- _Required work_
Leave the pictures out, and transcribe the material below exactly from the line with "Where should I" to the line with "Open the 帮助(H) menu", both lines included.

- _Available data_
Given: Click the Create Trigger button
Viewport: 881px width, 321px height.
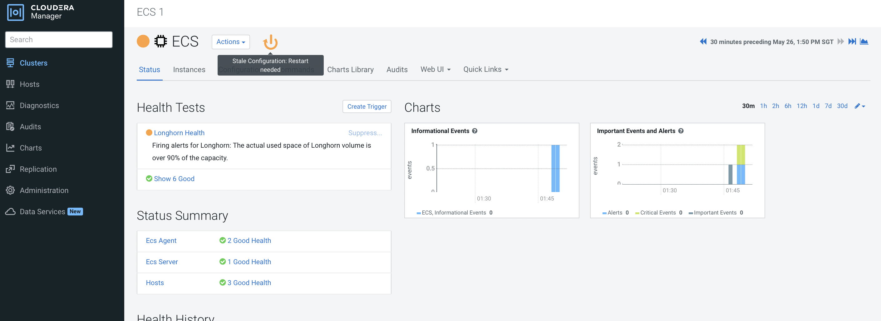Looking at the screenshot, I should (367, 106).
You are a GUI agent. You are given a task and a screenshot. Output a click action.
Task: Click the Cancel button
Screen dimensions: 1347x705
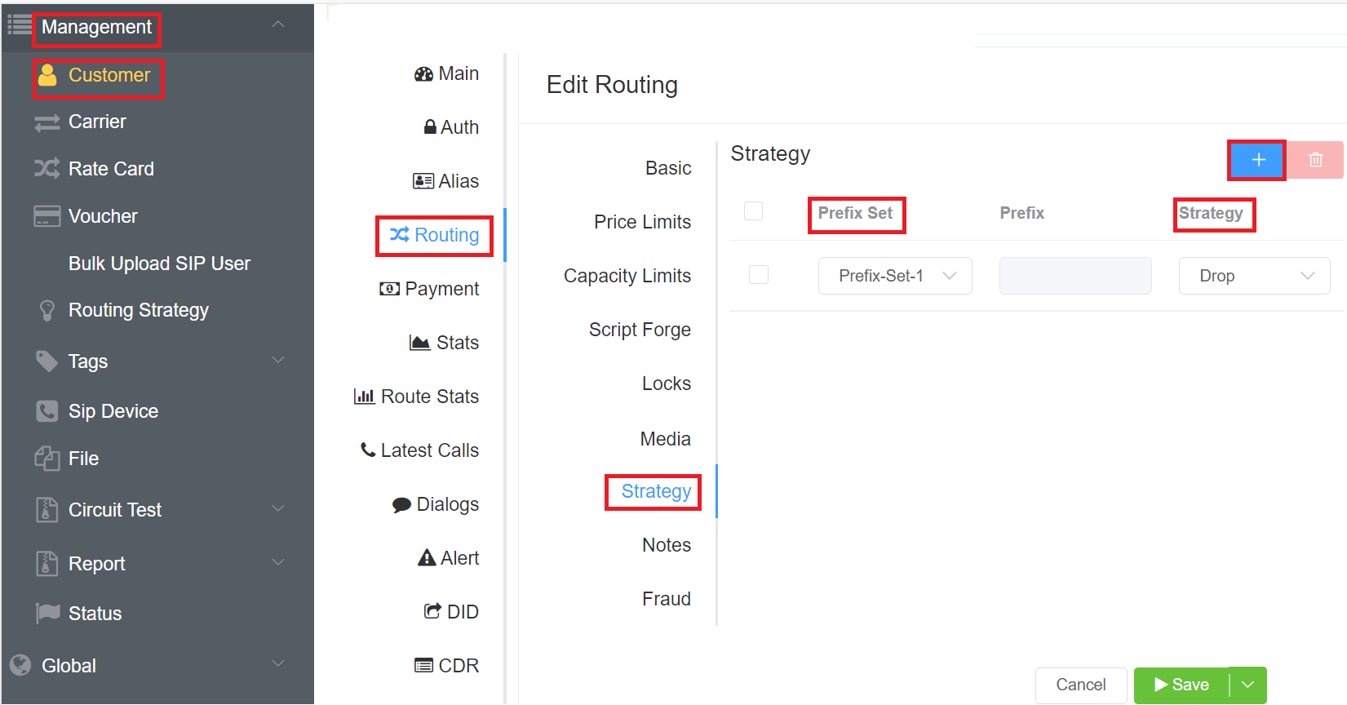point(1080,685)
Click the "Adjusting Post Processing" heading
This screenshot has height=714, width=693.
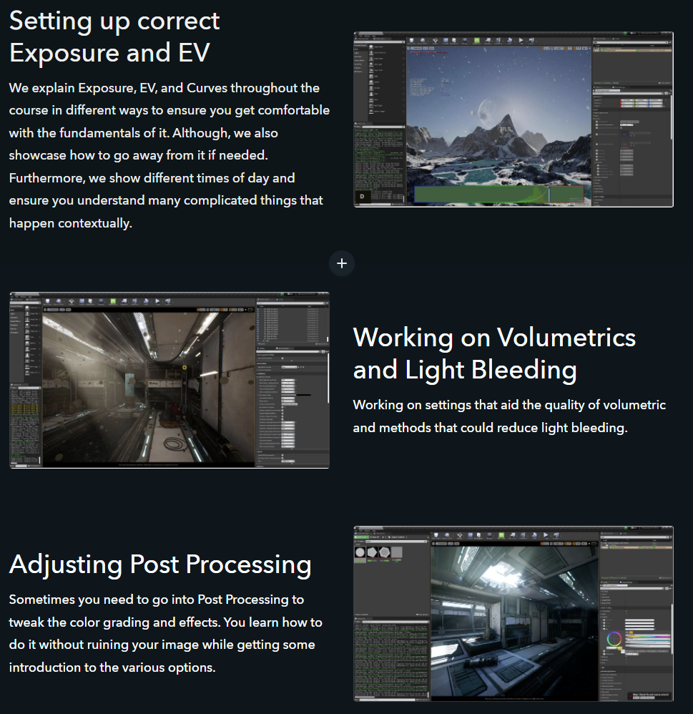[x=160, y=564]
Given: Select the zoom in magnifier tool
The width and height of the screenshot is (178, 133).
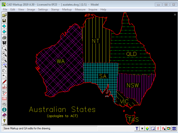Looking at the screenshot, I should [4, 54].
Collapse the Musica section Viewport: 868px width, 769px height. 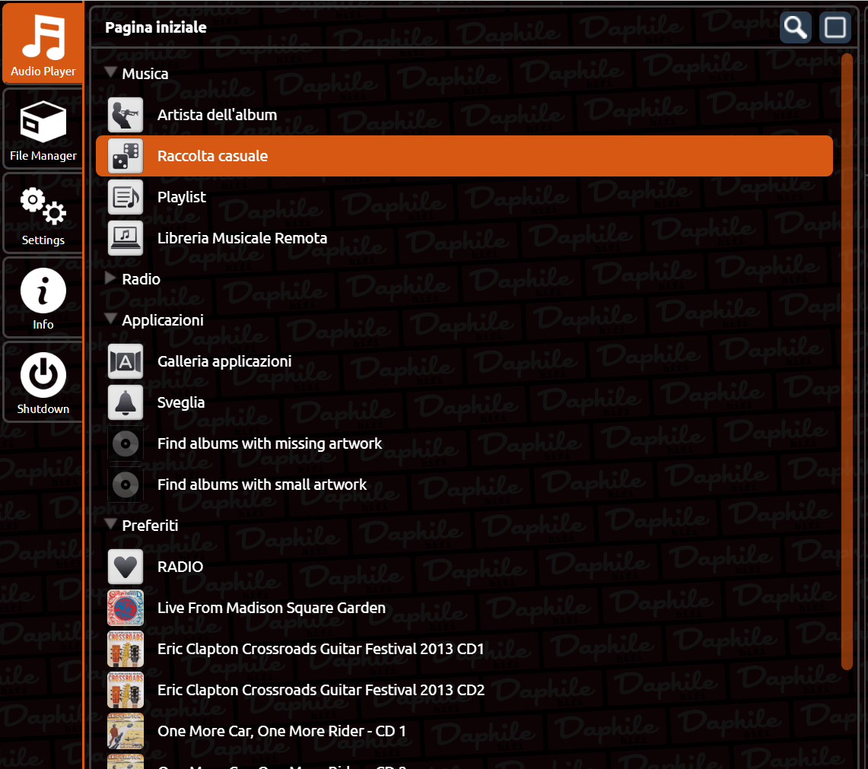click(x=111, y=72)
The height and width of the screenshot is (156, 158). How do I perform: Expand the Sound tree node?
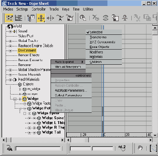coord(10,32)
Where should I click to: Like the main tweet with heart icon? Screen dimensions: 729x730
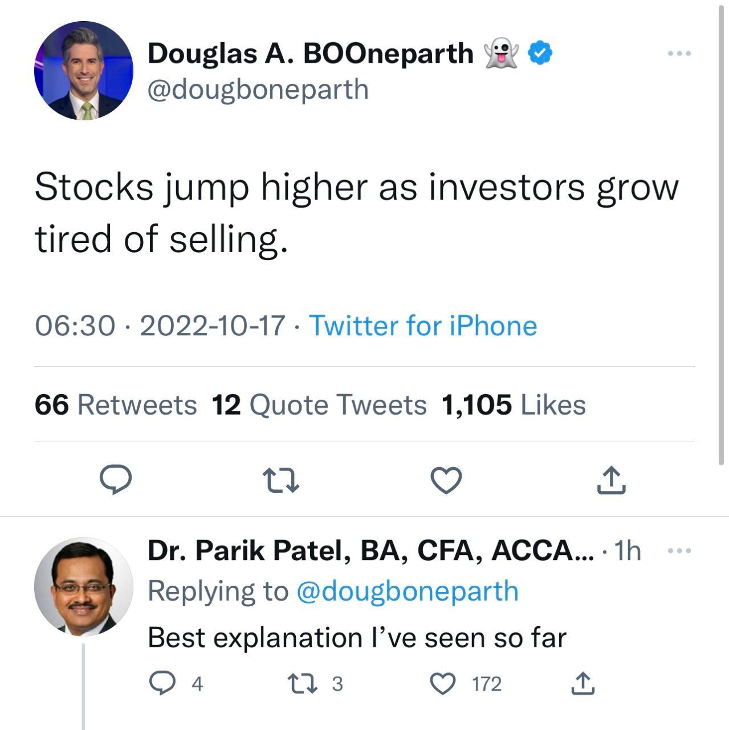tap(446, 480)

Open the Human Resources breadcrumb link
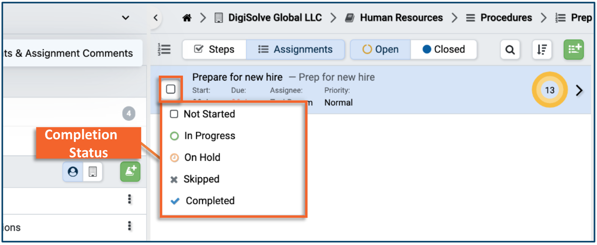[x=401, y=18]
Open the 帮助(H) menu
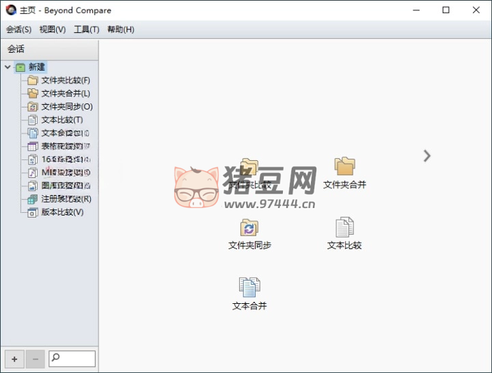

--

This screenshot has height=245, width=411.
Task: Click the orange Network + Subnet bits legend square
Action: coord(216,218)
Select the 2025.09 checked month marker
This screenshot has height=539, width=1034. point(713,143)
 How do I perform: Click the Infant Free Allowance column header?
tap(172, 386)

...

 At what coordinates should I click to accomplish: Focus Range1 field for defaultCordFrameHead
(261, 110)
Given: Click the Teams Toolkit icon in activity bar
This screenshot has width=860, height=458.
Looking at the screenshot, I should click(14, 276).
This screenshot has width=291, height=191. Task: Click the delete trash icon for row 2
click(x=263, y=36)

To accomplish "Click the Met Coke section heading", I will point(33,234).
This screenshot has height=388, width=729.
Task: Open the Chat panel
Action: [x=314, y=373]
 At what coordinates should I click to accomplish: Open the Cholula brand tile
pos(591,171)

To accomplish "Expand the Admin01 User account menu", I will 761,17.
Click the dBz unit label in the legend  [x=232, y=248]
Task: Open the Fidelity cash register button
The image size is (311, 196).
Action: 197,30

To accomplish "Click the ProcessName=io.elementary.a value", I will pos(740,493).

- _Output for this task_
Where should I click to: Like the main tweet with heart icon? Screen dimensions: 729x730
tap(446, 480)

Open the Human Resources breadcrumb link
[x=401, y=18]
Open the 帮助(H) menu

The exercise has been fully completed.